Prologue
Elle ne comprenait pas. Son père et sa mère lui cachaient la vérité. Les adultes lui cachaient la vérité. Tout le monde lui cachaient la vérité. Elle ne serait pas sensée s'en préoccuper. Les jeunes de son âge se moquaient bien des problèmes du Continent. Ils se croyaient à l'abris, au fond de leur forêt.
Mais elle savait que la réalité était tout autre.
Cela avait commencé, il y a quelques mois. Les adultes et les vieillards changeaient imperceptiblement. Dans leur minuscule village, lorsque l'on prenait le temps d'analyser chaque personne, chaque visage, chaque personnalité, la différence était flagrante. Les silhouettes se recourbaient, les rides apparaissaient. Les adultes si confiants, sursautaient au moindre bruit. Ils s'échangeaient des messages à voix basse, et impossible de les entendre. Les personnes âgées prenaient les jeunes dans leurs bras leur murmurant que tout allait bien, qu'il ne fallait pas s'inquiéter.
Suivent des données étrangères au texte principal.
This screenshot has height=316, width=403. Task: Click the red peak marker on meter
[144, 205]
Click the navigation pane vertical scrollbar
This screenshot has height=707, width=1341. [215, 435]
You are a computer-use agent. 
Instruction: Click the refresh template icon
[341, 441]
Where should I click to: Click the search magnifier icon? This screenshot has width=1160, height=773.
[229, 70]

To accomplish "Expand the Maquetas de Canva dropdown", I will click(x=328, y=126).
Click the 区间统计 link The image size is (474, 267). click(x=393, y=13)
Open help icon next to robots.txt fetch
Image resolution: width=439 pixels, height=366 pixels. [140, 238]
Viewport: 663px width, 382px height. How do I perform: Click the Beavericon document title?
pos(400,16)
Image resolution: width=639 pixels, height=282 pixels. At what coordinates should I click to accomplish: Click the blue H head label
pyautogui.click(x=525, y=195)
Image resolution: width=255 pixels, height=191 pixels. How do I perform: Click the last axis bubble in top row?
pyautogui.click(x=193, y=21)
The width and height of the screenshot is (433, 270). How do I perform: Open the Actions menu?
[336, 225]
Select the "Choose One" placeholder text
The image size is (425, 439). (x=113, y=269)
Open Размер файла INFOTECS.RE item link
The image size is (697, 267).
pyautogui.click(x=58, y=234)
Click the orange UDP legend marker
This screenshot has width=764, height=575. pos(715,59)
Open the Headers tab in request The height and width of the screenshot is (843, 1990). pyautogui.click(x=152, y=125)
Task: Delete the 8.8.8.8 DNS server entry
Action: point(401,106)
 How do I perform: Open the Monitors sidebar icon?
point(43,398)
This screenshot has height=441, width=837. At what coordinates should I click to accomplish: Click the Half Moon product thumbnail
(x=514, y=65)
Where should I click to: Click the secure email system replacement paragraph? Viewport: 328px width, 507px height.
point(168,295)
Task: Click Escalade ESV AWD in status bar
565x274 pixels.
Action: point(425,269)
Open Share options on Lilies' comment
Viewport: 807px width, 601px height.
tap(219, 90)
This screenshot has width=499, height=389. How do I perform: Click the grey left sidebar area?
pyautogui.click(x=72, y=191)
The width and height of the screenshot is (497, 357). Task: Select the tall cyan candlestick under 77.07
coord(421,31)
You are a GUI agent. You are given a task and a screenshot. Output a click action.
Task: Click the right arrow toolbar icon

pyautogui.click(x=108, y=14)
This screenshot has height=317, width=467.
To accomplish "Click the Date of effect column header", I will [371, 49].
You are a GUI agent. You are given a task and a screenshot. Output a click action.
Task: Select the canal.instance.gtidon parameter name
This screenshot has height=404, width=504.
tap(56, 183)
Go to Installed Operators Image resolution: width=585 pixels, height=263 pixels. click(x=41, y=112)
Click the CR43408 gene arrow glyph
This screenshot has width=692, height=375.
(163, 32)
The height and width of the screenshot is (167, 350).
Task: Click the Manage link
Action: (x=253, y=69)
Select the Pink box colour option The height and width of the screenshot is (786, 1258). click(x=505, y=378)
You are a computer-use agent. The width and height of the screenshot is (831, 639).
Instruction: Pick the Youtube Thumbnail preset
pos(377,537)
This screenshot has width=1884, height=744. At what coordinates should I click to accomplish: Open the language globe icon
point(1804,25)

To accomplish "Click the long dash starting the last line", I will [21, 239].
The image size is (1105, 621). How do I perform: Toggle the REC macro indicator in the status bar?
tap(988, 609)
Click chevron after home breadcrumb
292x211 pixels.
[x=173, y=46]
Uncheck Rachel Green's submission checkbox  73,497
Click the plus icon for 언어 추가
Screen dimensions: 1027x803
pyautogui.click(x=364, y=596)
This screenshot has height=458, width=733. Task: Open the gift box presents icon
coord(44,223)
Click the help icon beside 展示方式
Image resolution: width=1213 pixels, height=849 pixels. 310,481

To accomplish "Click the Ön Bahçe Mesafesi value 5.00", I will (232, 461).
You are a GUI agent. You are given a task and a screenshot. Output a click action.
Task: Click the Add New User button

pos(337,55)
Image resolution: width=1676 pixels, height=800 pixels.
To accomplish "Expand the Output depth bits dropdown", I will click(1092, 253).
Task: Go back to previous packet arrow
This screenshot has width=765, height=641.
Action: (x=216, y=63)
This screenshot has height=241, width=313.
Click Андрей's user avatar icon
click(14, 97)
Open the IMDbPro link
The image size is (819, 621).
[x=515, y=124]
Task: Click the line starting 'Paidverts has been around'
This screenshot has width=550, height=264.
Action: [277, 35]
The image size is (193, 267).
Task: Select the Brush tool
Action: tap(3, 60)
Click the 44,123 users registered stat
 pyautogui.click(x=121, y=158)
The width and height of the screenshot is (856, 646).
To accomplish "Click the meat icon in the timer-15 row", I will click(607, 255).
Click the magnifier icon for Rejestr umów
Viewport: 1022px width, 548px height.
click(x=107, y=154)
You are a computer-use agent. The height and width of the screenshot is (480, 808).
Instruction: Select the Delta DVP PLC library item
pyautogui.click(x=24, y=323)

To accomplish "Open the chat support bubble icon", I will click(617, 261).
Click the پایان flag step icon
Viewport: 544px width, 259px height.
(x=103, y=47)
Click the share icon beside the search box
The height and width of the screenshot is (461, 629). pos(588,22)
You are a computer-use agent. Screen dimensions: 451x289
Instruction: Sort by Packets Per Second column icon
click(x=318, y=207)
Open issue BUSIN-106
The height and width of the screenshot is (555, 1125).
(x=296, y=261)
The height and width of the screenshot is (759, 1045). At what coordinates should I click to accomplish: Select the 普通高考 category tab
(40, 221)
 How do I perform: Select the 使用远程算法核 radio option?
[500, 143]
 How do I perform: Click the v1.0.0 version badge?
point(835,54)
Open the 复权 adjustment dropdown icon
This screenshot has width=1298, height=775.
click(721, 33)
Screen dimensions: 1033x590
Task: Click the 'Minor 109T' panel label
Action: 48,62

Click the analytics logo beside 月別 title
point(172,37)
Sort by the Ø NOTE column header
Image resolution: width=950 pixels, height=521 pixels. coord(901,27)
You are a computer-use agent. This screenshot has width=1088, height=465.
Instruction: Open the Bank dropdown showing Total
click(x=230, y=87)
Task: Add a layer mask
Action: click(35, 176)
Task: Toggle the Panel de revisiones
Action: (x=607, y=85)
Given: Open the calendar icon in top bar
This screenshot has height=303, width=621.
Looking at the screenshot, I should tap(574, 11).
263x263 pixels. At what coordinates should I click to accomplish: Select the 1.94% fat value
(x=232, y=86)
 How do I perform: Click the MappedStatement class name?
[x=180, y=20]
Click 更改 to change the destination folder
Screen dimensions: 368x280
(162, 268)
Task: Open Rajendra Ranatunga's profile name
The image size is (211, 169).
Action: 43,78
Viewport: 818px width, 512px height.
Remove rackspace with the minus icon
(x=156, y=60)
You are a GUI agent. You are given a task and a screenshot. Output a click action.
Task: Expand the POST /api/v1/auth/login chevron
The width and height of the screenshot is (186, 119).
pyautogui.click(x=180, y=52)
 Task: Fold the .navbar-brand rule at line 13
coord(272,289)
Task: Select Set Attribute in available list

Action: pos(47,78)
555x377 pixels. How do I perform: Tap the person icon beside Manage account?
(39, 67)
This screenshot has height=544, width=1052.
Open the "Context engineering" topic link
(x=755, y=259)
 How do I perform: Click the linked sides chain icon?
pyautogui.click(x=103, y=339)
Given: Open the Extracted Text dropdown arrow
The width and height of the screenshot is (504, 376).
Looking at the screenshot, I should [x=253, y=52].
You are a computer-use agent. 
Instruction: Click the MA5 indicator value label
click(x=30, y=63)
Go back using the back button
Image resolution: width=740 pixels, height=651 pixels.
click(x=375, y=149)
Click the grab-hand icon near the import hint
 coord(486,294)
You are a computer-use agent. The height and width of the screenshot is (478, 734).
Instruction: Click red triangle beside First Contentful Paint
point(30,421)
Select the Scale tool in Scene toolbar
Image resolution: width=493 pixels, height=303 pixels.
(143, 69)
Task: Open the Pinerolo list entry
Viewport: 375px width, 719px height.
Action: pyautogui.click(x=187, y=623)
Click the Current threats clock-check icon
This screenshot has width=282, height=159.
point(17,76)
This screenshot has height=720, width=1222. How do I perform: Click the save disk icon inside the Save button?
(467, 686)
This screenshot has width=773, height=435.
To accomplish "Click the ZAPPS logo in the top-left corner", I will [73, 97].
Ah! La bonne plaisanteries! Ils étaient donc tous aveugles? Il était évident que les Élémentaires avaient leurs mots à dire. Les Élémentaires avec leurs pouvoirs. Les Élémentaires qui, d'un simple geste de la main, pouvaient créer de la lumière, apaiser le vent, transformer l'eau et modeler la terre. Voilà qui étaient ces gens. Chez eux, aucun Élémentaires. Seulement des « Élus ». En effet, les autres avaient beau les appeler les « Destitués », les « Indignes » ou les « Intouchables », il ne fallait pas oublier que leurs pouvoirs avaient été confié, à la base, aux plus faibles d'esprit et de corps. Jamais elle n'avait vu d'Élémentaires et elle ne comptait pas en voir de sitôt.
« Allons, Sayaki, lui disait-on lorsqu'elle ne s'efforçait pas de cacher son dégoût, Les Élémentaires peuvent être très utiles! Ils sont capables de rendre fertile une terre infructueuse!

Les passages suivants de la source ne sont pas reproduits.